(Recorded data)
+--

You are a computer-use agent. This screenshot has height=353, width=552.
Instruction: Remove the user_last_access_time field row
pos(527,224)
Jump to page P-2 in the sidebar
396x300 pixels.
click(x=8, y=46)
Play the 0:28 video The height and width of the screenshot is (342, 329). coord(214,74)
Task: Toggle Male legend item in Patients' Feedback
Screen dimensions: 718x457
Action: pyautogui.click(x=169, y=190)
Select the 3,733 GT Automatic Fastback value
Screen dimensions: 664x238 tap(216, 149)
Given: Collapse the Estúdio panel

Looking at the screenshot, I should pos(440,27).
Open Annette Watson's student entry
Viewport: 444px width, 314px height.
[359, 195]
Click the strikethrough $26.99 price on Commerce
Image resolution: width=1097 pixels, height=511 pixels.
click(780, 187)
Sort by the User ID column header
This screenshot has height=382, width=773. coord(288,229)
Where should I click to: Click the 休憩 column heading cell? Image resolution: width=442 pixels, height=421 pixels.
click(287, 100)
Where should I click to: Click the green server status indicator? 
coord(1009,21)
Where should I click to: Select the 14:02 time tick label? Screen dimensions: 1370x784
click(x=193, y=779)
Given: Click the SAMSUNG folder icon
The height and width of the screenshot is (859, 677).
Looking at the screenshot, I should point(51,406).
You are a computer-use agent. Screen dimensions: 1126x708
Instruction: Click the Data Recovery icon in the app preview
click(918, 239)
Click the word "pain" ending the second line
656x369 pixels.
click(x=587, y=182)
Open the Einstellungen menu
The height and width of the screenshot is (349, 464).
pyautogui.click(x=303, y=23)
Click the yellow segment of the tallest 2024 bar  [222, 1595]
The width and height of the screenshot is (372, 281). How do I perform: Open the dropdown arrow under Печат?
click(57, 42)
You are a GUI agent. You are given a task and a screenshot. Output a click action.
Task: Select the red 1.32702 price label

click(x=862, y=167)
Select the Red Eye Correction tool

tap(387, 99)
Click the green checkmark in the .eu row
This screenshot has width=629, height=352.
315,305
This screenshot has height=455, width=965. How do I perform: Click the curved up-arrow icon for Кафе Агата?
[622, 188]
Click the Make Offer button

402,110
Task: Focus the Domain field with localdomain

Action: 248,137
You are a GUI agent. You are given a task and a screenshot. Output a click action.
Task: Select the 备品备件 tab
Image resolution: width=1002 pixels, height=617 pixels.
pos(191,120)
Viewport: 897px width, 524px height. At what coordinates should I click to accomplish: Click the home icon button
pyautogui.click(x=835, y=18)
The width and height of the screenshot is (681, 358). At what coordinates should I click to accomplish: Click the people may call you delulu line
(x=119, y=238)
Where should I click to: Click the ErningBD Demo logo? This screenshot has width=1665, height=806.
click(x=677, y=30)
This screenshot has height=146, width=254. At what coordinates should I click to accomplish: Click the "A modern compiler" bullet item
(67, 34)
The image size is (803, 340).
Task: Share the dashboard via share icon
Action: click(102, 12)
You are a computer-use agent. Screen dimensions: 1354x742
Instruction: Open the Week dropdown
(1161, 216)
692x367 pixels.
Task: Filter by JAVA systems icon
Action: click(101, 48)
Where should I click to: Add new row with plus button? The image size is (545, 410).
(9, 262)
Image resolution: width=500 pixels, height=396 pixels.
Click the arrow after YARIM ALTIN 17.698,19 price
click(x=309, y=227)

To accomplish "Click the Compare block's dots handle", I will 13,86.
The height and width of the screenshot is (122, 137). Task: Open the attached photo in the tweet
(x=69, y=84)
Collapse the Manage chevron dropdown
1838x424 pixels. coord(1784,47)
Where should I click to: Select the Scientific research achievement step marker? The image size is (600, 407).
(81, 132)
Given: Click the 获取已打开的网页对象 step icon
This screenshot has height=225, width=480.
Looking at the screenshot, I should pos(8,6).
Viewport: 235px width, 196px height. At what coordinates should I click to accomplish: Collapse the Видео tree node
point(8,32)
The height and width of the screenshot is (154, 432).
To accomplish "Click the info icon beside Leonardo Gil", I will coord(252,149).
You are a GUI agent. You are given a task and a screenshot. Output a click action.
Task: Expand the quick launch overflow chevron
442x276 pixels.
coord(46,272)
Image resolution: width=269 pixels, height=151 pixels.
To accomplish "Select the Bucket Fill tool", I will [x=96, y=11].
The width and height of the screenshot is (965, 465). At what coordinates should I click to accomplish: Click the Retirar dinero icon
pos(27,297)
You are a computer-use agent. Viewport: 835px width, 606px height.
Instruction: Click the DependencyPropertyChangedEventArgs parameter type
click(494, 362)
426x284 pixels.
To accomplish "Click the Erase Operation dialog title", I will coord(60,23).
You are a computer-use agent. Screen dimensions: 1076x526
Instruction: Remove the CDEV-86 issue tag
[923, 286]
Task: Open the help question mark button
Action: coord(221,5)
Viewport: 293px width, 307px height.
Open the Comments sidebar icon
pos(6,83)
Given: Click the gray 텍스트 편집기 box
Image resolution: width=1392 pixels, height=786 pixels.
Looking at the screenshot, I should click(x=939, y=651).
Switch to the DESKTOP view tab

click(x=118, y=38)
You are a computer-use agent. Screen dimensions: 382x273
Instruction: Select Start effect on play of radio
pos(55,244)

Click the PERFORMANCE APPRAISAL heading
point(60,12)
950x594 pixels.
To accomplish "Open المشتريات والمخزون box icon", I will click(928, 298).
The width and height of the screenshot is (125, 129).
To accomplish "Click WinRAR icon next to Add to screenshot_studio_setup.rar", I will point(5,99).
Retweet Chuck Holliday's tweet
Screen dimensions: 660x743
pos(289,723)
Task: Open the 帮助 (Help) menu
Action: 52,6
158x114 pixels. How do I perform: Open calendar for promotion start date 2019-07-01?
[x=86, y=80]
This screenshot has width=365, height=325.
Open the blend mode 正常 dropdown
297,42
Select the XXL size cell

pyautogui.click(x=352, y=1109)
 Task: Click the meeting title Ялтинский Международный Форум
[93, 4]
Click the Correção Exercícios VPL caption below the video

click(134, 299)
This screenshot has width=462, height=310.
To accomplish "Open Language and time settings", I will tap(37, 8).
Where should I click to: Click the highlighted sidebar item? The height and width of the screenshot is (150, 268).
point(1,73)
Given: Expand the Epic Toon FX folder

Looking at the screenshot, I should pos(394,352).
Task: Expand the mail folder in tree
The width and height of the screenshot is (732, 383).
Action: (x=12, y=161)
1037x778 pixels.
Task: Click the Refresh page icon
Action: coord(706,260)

+--

Work instructions =>
Give back, word for word, only the lines above from the line holding "Image resolution: width=269" to the line holding "426x284 pixels.", both included.

Completed task =>
Image resolution: width=269 pixels, height=151 pixels.
To accomplish "Select the Bucket Fill tool", I will [x=96, y=11].
The width and height of the screenshot is (965, 465). At what coordinates should I click to accomplish: Click the Retirar dinero icon
pos(27,297)
You are a computer-use agent. Viewport: 835px width, 606px height.
Instruction: Click the DependencyPropertyChangedEventArgs parameter type
click(494, 362)
426x284 pixels.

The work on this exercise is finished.